I agree a copy of the embalmed brain is more likely than "unfreezing," although it's quite possible that many other (equally implausible!) things in-between might exist, such as plucking out the molecules one-at-a-time and building up a new, undamaged brain, etc. But in any case, since I am not 100% sure a single copy doesn't count as me, the wager might well be worth it, even if the expected outcome is small-p-being-resuscitated-at-all*small-p-copy-is-still-me*value-of-life.
posted by chortly at 4:04 PM on September 13, 2015 [1 favorite]


Metaphysical questions about rebirth or duplication don't have to be answered, but legal questions certainly will.
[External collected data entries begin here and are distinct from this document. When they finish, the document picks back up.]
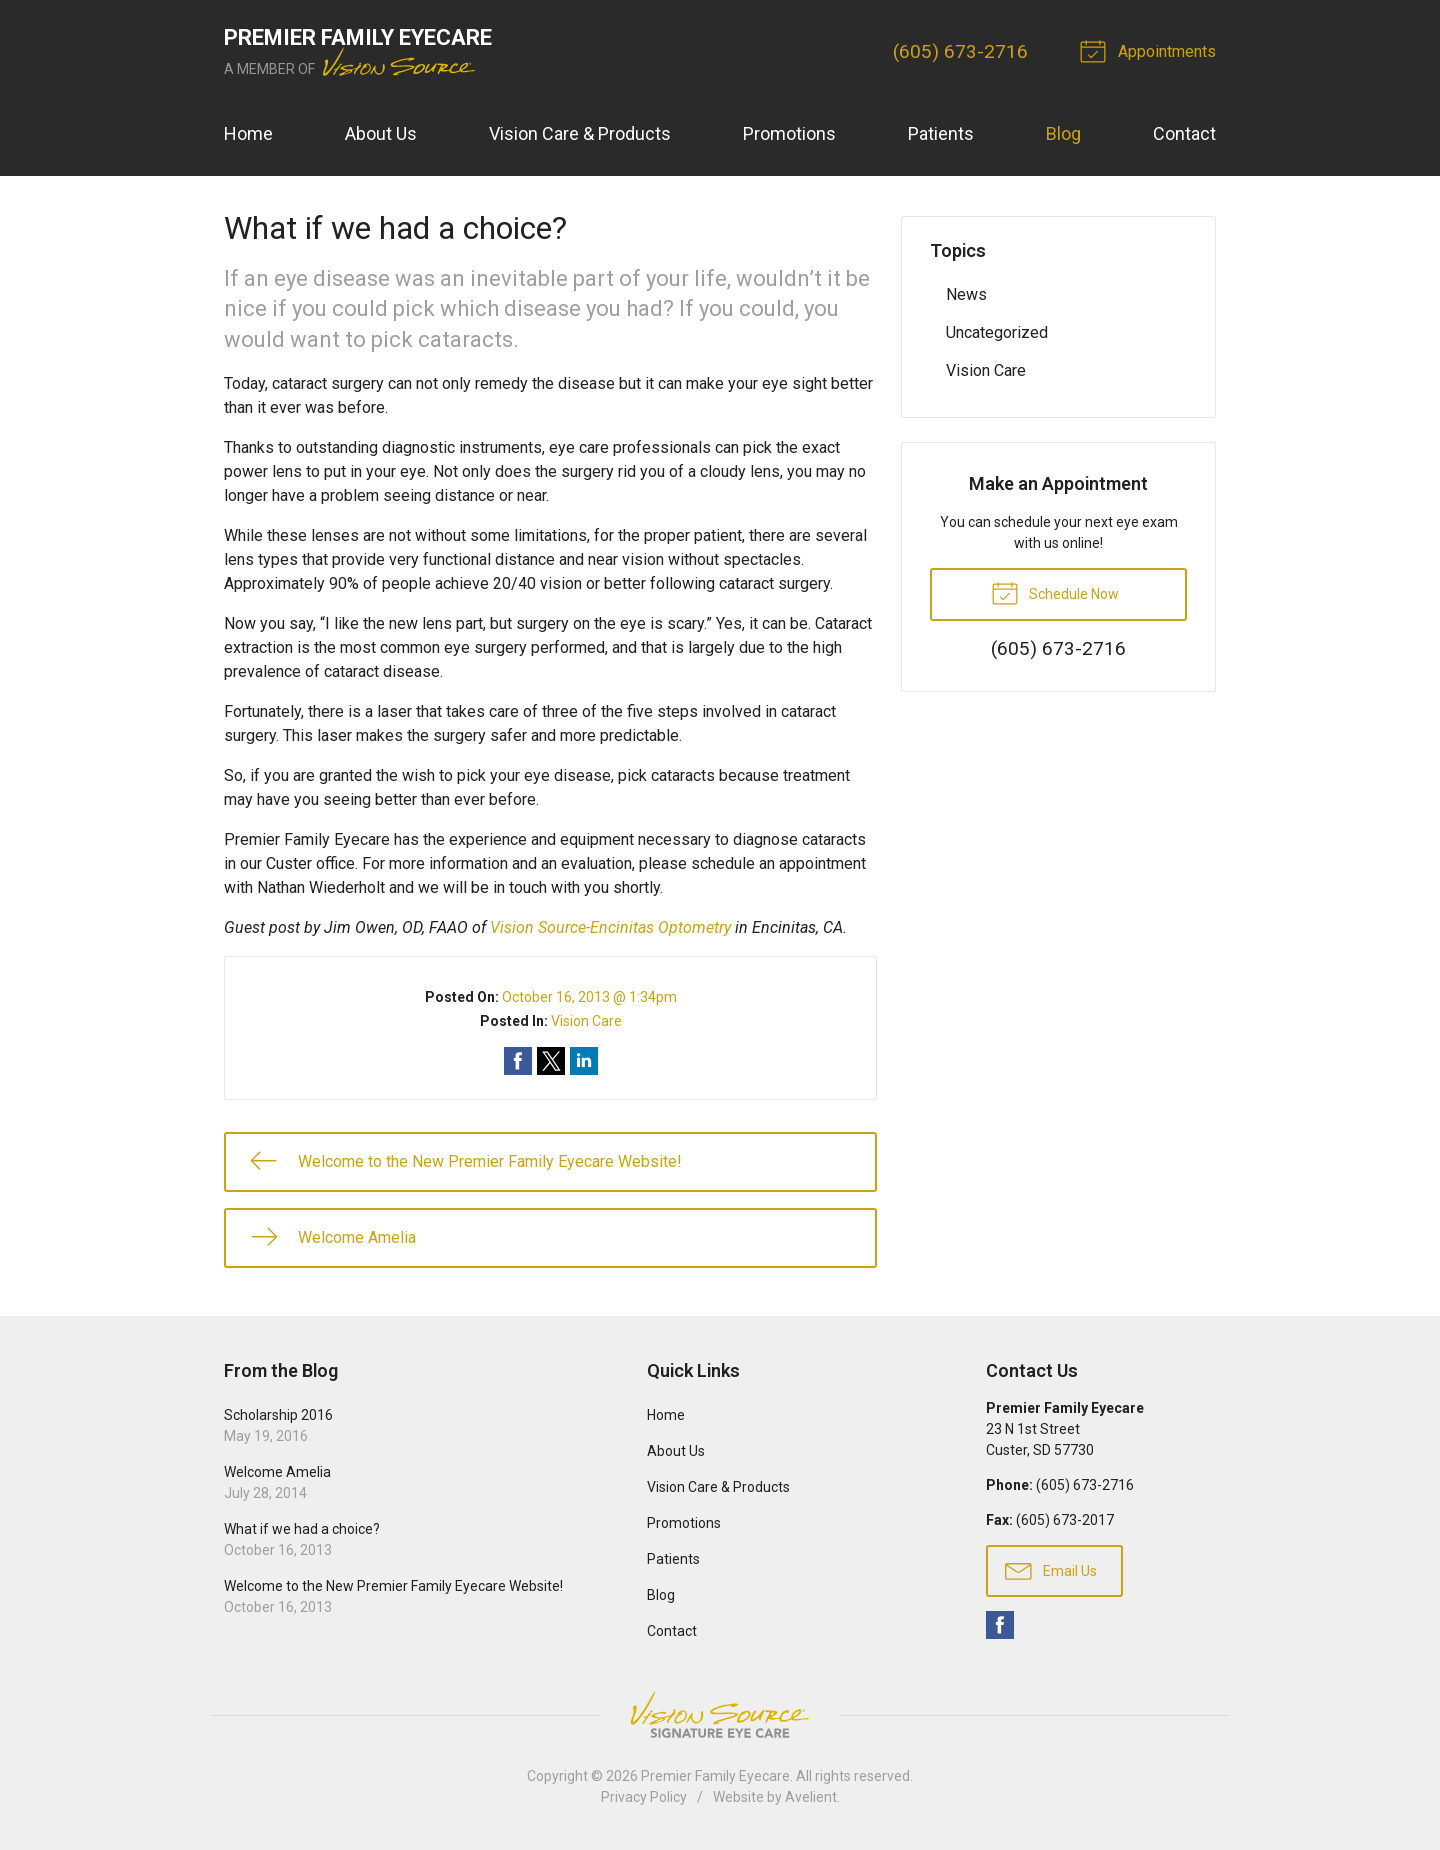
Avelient (811, 1797)
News (966, 294)
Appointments (1151, 50)
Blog (1063, 133)
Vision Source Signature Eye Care (720, 1714)
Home (248, 133)
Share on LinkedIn (584, 1061)
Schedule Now (1055, 592)
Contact (1184, 133)
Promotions (789, 133)
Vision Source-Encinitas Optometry (610, 927)
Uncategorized (997, 332)
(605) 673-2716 (960, 51)
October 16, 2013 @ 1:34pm (589, 997)
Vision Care (586, 1021)
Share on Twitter (551, 1061)
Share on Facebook (518, 1061)
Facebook (1000, 1625)
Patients (941, 133)
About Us (381, 133)
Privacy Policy (644, 1797)
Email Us (1051, 1570)
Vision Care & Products (580, 133)
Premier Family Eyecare (715, 1776)
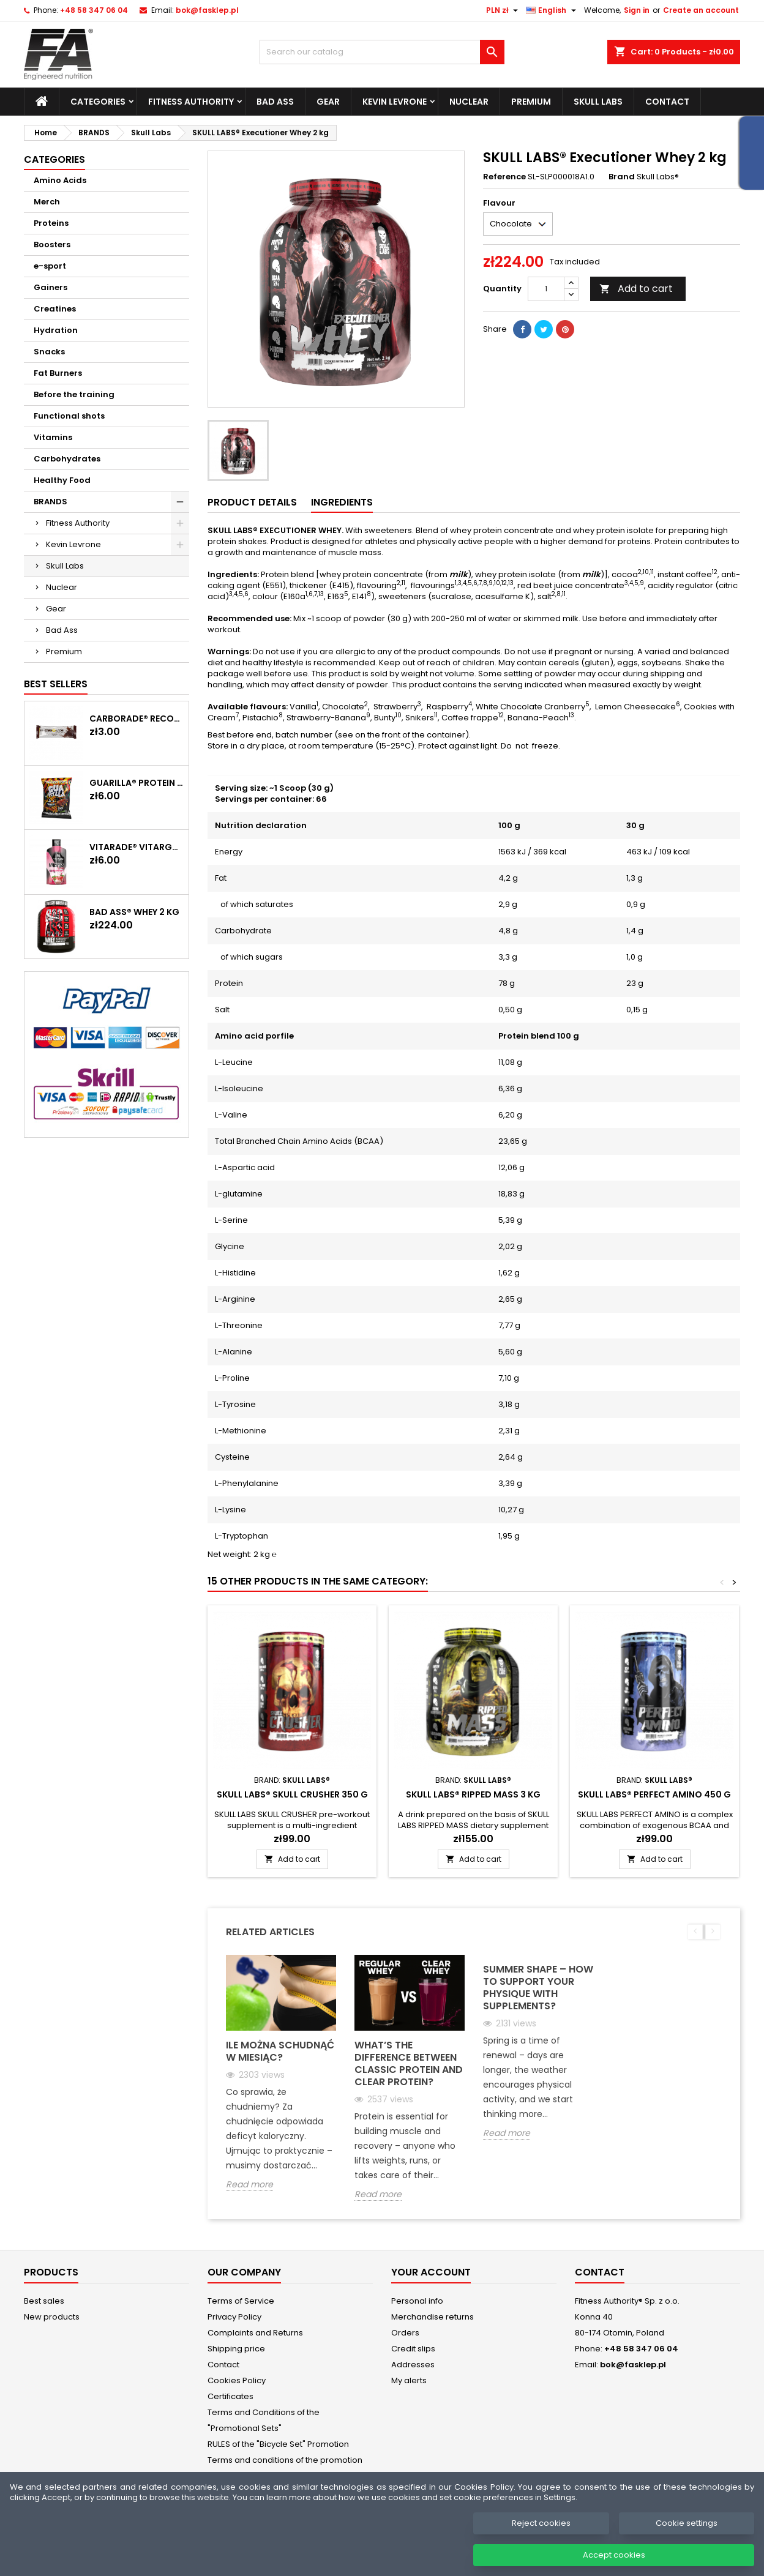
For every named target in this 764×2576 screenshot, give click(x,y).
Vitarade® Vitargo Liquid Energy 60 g (136, 847)
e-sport (50, 266)
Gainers (50, 287)
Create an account (701, 10)
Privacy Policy (234, 2317)
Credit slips (413, 2348)
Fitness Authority (191, 101)
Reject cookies (541, 2542)
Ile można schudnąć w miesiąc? (280, 2051)
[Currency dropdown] (503, 10)
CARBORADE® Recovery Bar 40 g (136, 718)
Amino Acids (60, 180)
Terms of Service (241, 2301)
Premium (531, 101)
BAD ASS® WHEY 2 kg (134, 912)
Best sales (44, 2301)
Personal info (417, 2301)
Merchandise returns (432, 2317)
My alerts (409, 2380)
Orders (405, 2333)
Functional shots (69, 416)
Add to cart (636, 289)
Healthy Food (62, 480)
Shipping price (236, 2348)
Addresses (413, 2364)
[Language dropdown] (552, 10)
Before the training (74, 394)
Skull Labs (598, 101)
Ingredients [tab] (342, 502)
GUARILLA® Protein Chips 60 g (136, 783)
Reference (504, 176)
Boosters (52, 244)
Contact (667, 101)
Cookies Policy (237, 2380)
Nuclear (469, 101)
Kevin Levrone (394, 101)
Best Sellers (56, 684)
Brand (622, 176)
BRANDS (50, 501)
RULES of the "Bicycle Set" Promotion (278, 2444)
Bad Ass (275, 101)
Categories (97, 101)
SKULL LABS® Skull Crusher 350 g (292, 1794)
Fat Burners (58, 373)
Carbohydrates (67, 459)
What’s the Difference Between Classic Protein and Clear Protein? (408, 2063)
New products (52, 2317)
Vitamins (53, 437)
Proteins (51, 223)
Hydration (56, 330)
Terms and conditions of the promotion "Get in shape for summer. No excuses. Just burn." (285, 2476)
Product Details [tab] (252, 502)
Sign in (637, 10)
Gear (328, 101)
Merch (47, 201)
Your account (431, 2272)
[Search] (382, 52)
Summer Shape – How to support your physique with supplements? (538, 1987)
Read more (249, 2184)
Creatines (55, 309)
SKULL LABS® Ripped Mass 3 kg (473, 1794)
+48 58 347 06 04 (94, 10)
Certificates (230, 2396)
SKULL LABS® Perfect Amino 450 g (654, 1794)
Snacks (49, 351)
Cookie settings (686, 2542)
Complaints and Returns (255, 2333)
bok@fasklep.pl (207, 10)
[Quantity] (546, 289)
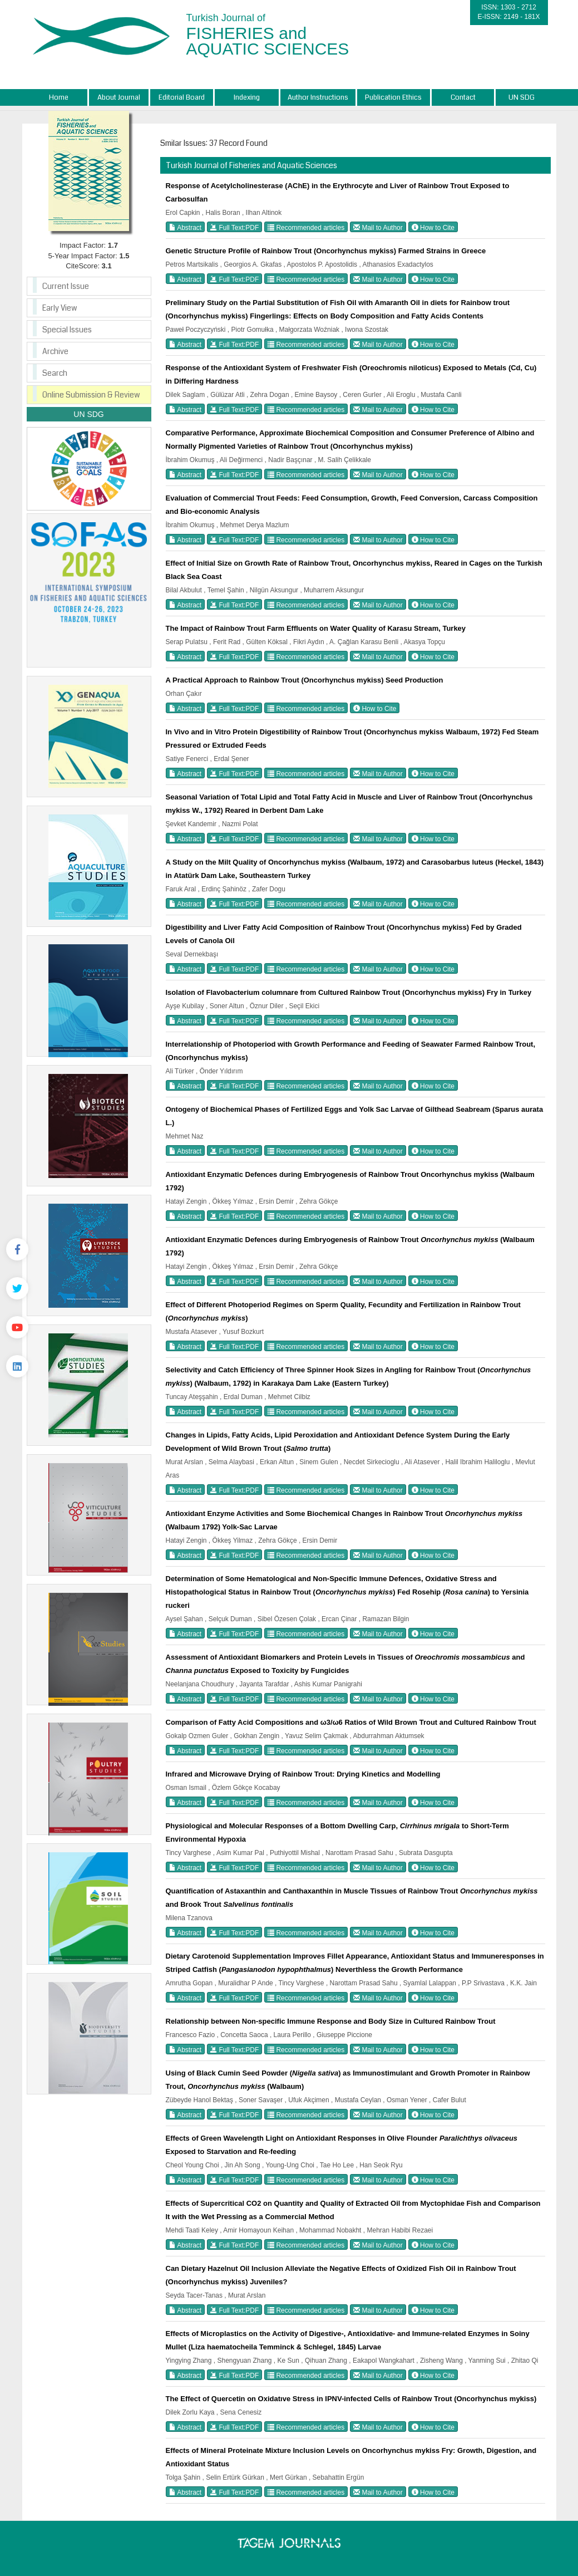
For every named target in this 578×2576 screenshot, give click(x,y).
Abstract (185, 227)
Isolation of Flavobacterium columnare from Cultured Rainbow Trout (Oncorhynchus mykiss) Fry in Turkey (349, 992)
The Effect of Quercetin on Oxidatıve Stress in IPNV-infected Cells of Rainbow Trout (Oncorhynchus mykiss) (351, 2399)
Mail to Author (378, 227)
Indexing (247, 97)
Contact (463, 97)
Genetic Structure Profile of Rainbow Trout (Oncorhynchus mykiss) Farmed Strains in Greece (326, 251)
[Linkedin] (17, 1366)
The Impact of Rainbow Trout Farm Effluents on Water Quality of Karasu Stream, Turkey (316, 628)
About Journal (118, 97)
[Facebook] (17, 1249)
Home (58, 97)
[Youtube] (17, 1327)
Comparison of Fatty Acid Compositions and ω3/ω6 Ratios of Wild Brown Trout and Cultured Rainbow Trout (351, 1722)
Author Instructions (318, 97)
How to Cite (433, 227)
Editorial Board (182, 97)
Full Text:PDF (234, 227)
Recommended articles (306, 227)
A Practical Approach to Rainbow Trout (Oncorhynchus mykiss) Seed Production (304, 680)
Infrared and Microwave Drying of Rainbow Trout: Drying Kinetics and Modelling (303, 1774)
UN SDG (521, 97)
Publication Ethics (393, 97)
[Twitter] (17, 1288)
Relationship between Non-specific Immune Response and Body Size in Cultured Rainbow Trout (331, 2021)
A terminally ill billionaire who is having himself frozen will, quite sensibly, endow a very large trust with a bounty for whoever revives / re-embodies him, and the balance for his own use. But at some point his heirs, or the government as heir of last resort, will try to invade that trust. And if the trust is successfully invaded, but includes valuable identifiable property, he'll surely try to claim it back.

The most interesting cases are going to be dead people who have high inherent financial value. If Tom Cruise is diagnosed with pancreatic cancer and has himself frozen at death -- well, he's valuable when revived because he's Tom Cruise. But what if your his grandson and you've been owning and operating the perfectly-past-the-uncanny-value software simulation of Tom Cruise for 20 years? Who owns the IP now?
posted by MattD at 4:28 PM on September 13, 2015 [1 favorite]


I like that this is right after the thread about seeds growing extinct plants after 2,000 years. I hope in 2,000 years we can resurrect people like that. I actually hope we can do it sooner, but at least by then.
posted by limeonaire at 4:43 PM on September 13, 2015 [1 favorite]


Great story and all, but now I'm slightly worried about the low-level headaches I've had constantly for the past several days.

Those are a perfectly normal thawing phenomena and nothing to worry about as long as you're not also experiencing vivid hallucinations of the events shortly before your first death.
posted by sebastienbailard at 6:32 PM on September 13, 2015 [2 favorites]


We don't know if a perfect simulation of a mind would retain the self-awareness of the original in exactly the same way we don't know if other people have self-awareness or are just automatons.

I think this is where religion starts. I am areligious. But I do sometimes enjoy the thought exercises of "what if it's something more"? What if there is a reason for this level of consciousness, self, use of technology. By all appearances, being human takes animal existence a significant, distinguishable step forward. This thing we have going on in our "mind" is really something else. Does it arise out of natural law or is it created? Is the driver something physics-mathematical, or is there an unknowable other reason for self-awarde, technology-inventing life?

I tend to believe it's nature. This is an interesting universe. It is not built. We are the builders.
posted by five fresh fish at 6:44 PM on September 13, 2015


I like that this is right after the thread about seeds growing extinct plants after 2,000 years. I hope in 2,000 years we can resurrect people like that.

That would be more like being able to extract viable sperm and/or egg from a dead person and creating their offspring. I'm pretty sure that plant didn't have any continuity of consciousness.
posted by lollusc at 7:51 PM on September 13, 2015


what if plants are conscious and we just can't hear them talk, man
posted by limeonaire at 10:31 AM on September 14, 2015 [1 favorite]


Condemnation from a neuroscientist.

...reanimation or simulation is an abjectly false hope that is beyond the promise of technology and is certainly impossible with the frozen, dead tissue offered by the “cryonics” industry. Those who profit from this hope deserve our anger and contempt.